* Problem description: Only the lines from the one containing "You are a computer-use" through the end of the entries should be returned, exactly as they are, with the pictures omitted.

[Stored records]
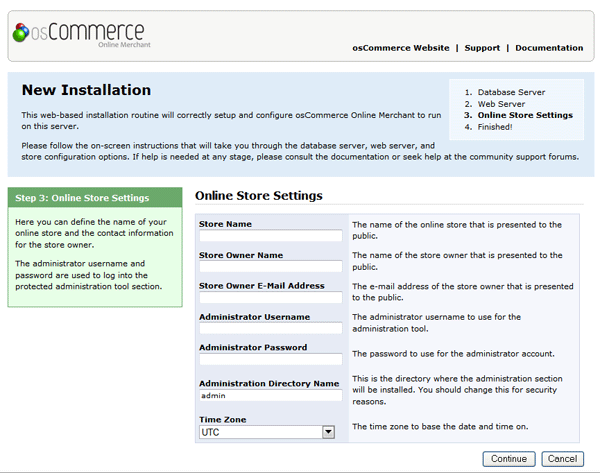The image size is (600, 473).
Task: Click the Time Zone dropdown arrow
Action: point(327,432)
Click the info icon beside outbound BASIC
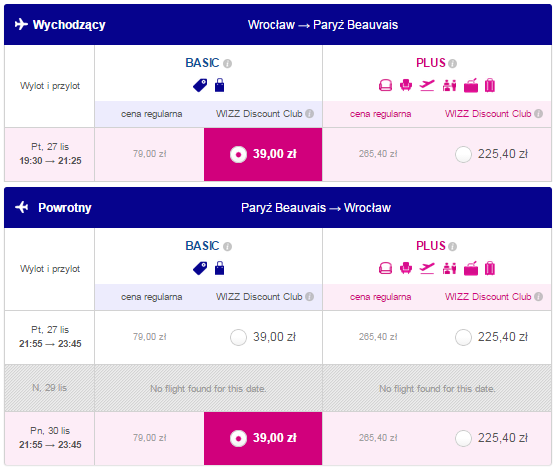This screenshot has width=558, height=471. point(227,64)
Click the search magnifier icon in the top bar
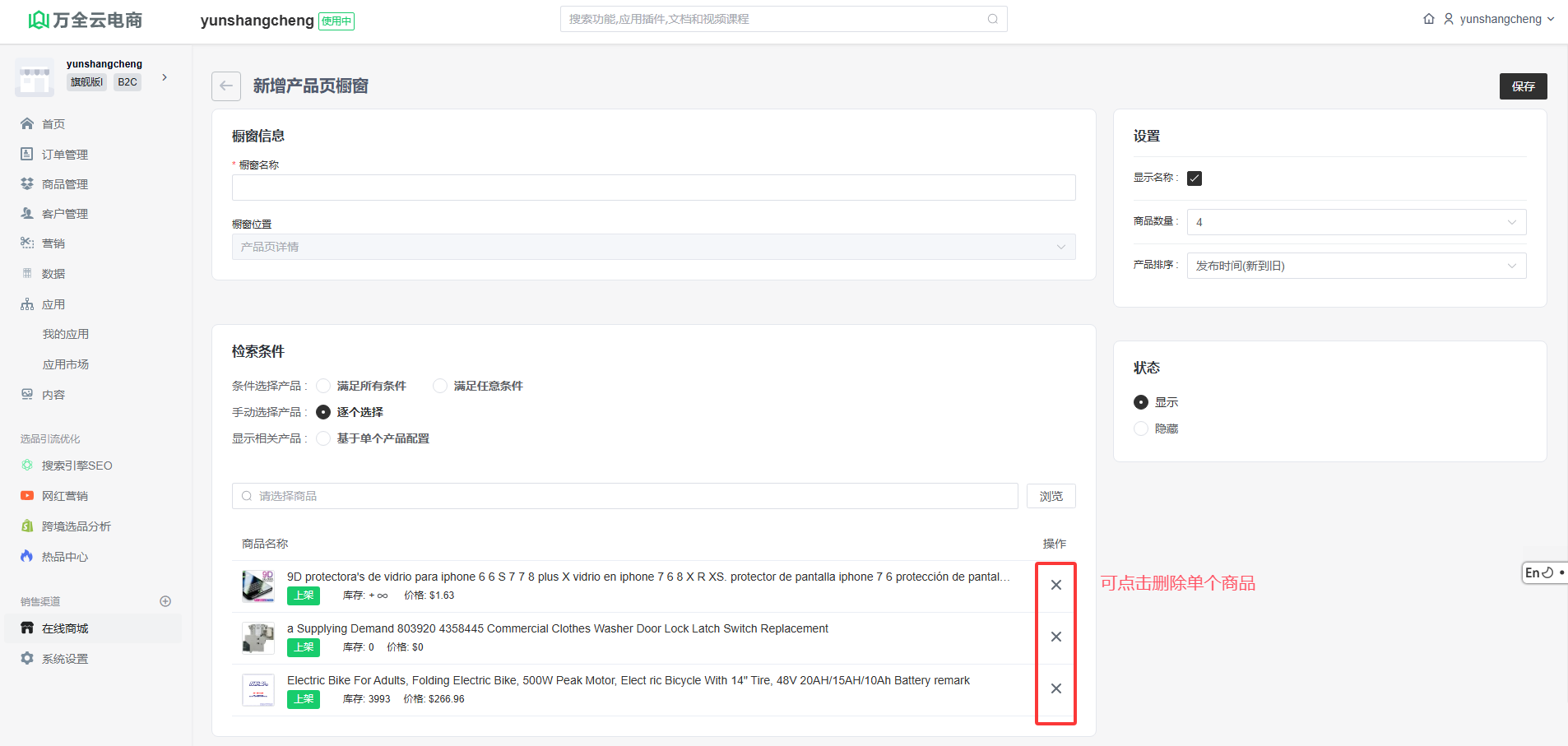The width and height of the screenshot is (1568, 746). point(993,19)
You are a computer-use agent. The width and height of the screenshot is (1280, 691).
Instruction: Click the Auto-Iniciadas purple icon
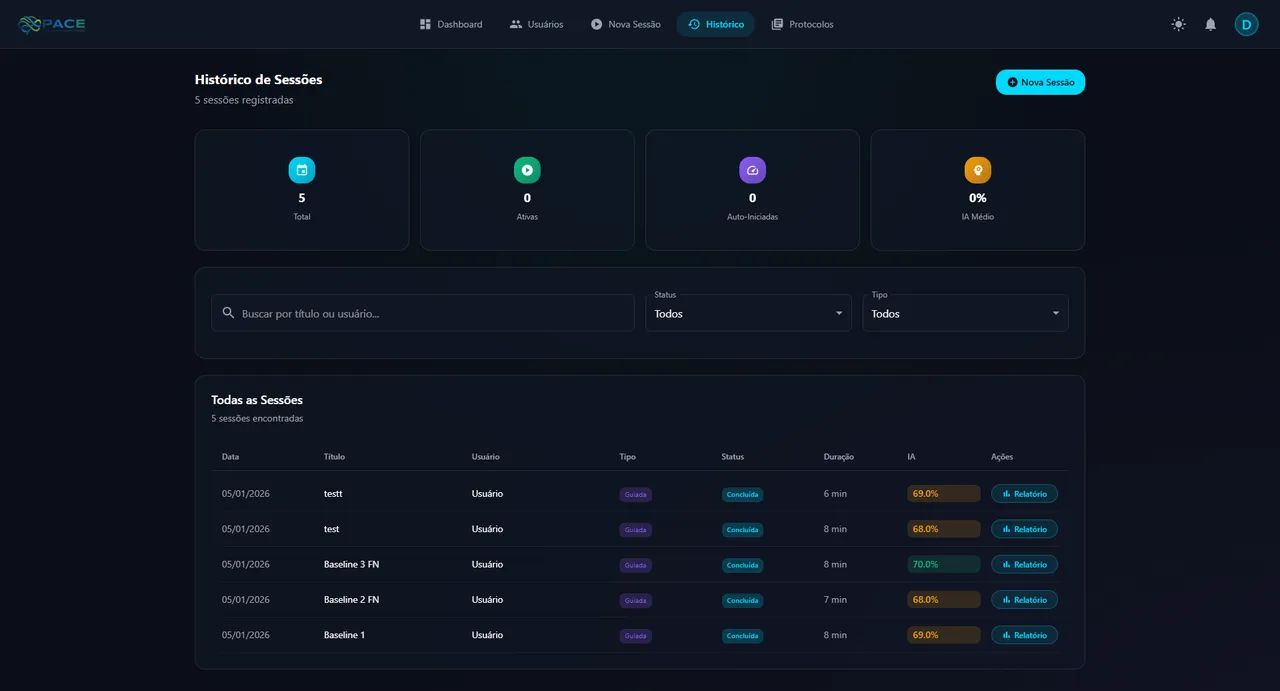click(752, 170)
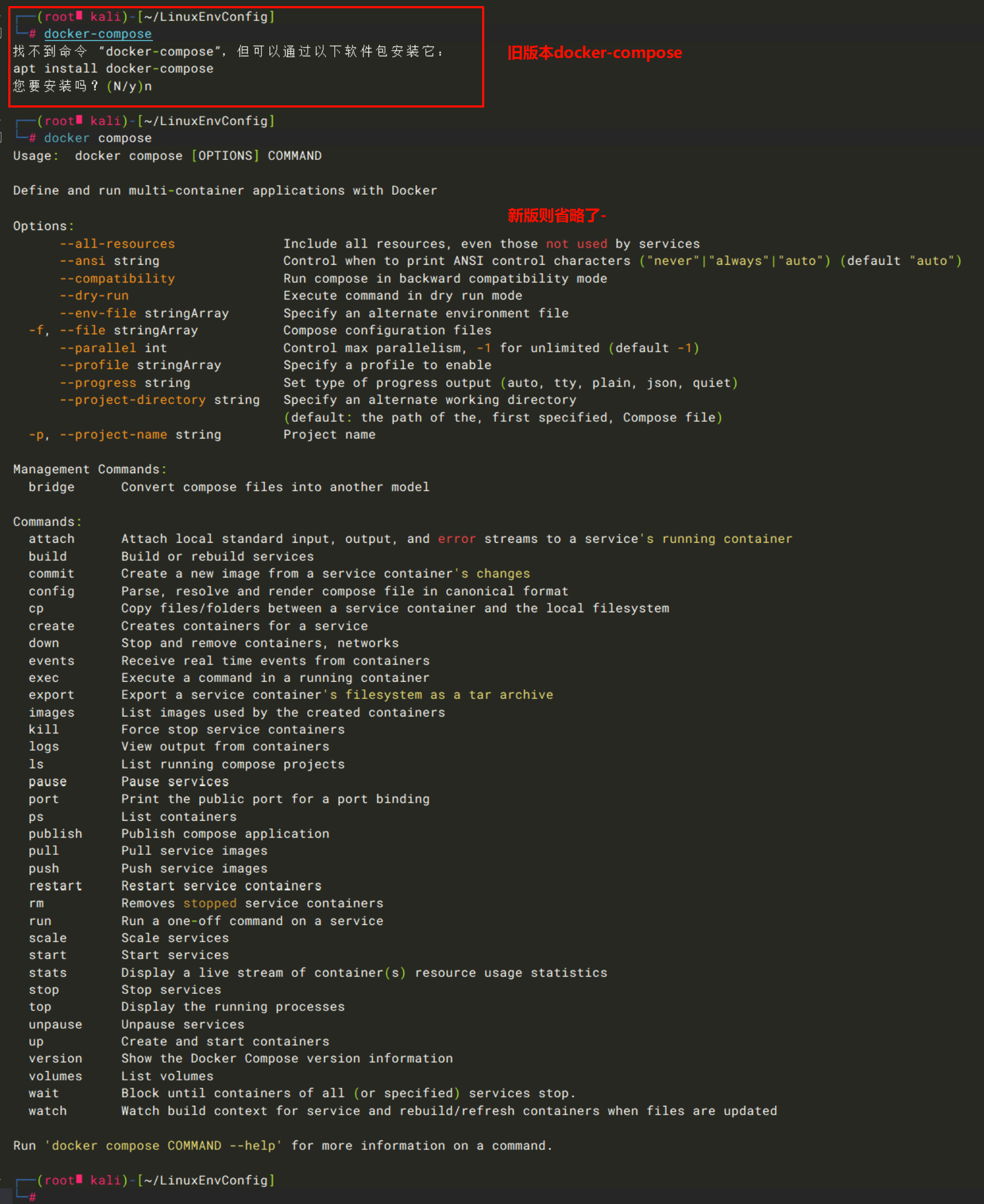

* Exercise solution:
You are a computer-use agent. The width and height of the screenshot is (1280, 691).
Instruction: Click the Auto-Iniciadas purple icon
click(752, 170)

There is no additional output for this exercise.